#### Work to complete
Check every line of the data below for the string "accomplish", and copy the ones that hold it.
* * * * *
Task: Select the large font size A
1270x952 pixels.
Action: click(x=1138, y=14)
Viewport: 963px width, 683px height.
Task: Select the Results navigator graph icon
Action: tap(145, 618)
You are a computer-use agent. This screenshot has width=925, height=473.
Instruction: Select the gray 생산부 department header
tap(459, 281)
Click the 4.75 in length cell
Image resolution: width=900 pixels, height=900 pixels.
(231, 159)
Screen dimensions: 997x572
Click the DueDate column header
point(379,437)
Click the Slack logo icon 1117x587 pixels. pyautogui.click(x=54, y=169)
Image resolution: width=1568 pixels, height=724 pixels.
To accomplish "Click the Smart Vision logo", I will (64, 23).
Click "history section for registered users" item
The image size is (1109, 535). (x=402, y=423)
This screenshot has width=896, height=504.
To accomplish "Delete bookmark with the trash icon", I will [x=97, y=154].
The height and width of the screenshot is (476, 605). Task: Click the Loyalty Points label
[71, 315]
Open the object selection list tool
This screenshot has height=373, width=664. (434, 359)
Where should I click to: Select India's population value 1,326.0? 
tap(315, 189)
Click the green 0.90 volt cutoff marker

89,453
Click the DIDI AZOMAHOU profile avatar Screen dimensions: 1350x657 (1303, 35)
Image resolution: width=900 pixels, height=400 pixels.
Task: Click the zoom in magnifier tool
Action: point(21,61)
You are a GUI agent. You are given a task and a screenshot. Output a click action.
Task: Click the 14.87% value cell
* * * * *
#### Result of this exercise
To accomplish "Click the Smart Vision logo", I will (64, 23).
To accomplish "Delete bookmark with the trash icon", I will [x=97, y=154].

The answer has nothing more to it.